[What this task involves]:
Continue the article below about yeast evolving multicellularity in the lab, starting after its last sentence.

[Selected extract]:
- - -
Here on earth, life has evolved multicellularity dozens of times since the first proto-biological forms took shape (at least 25 times according to Grosberg and Strahmann). There is however no need to teleport to the past as we can now observe directly this metamorphosis by dint of experiment.
In the past month two separate trials with single-celled yeast have shown how yeast respond in the face of different selection pressures. Instead of separating from the mother cell into two distinct daughter cells (mitosis), or untethering itself from the parent cell after maturity (budding), new yeast cells globbed together in both of the experiments, creating an amorphous blob geared to outcompete its neighbors. That is, the transition from unicellularity to multicellularity has now been observed and monitored in the lab.
“To investigate these clumps, the Harvard scientists put them in a flask with their single-celled ancestors and let them compete for the sucrose. Every time the researchers ran the experiment, the multicellular clumps won, swiftly eliminating their ancestors. Their victory strongly suggests that natural selection was responsible for their evolution to clumps. ”
- - -
[Material provided]:

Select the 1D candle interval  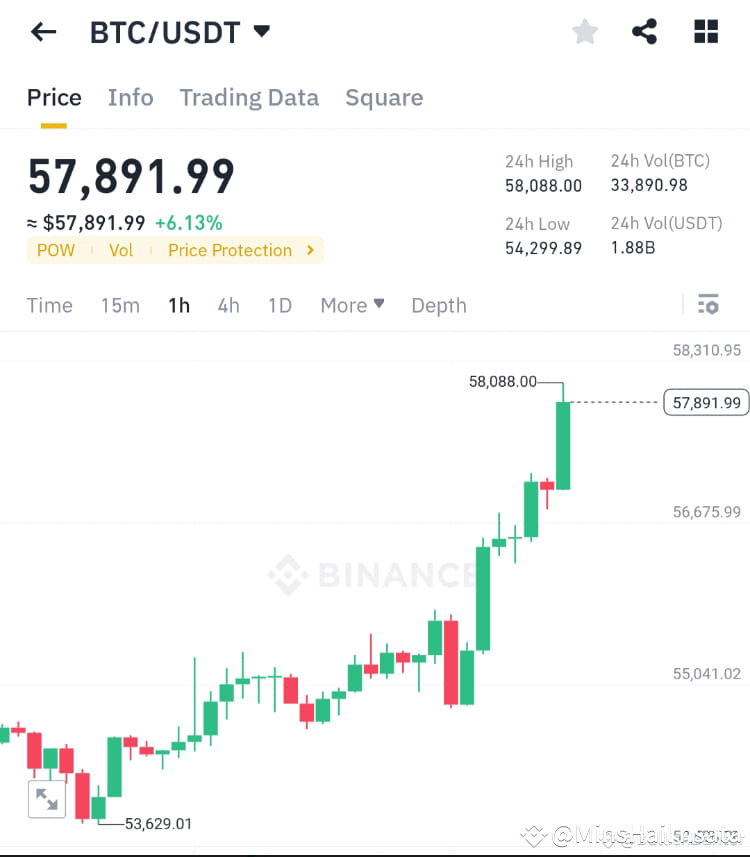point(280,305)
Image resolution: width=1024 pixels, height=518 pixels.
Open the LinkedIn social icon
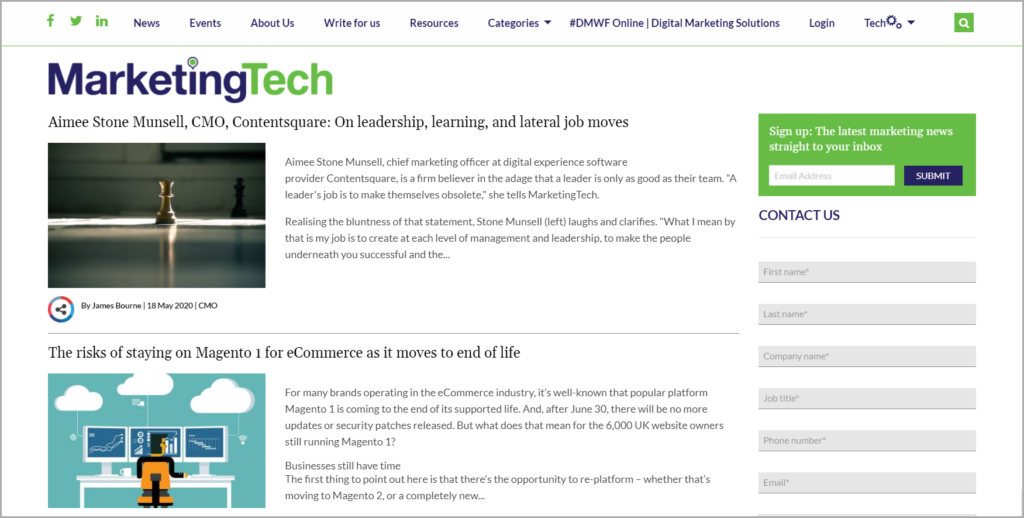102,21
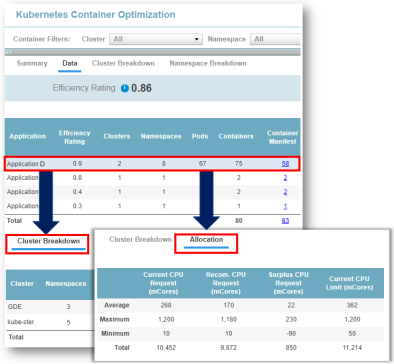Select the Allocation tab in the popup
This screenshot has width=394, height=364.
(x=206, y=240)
- - -
[Response]:
This increase in mass provides various functional benefits, such as conforming to a sucrose-based diet in the case of the trial at Harvard.
“The scientists then took a close look at the biochemistry of the evolved yeast. They gained an advantage partly from an improvement in how they fed. The evolved yeast produced more sucrose-digesting enzymes. They also made more proteins to transport the smaller sugars into their interior.”
This latest experiment at Harvard (and various others like it) illustrates elegantly the degree to which biology is shaped by its environment. Changing up food sources or food scarcity can dramatically reshape populations as natural selection determines which individuals are better suited to the latest pressures operating in their habitat. This bottom-up process of “design by adaptation” is a one of great ingenuity and flexibility.
“So in the space of a month, we have two studies that see the origin of multicellularity in the same species–but for two separate reasons.”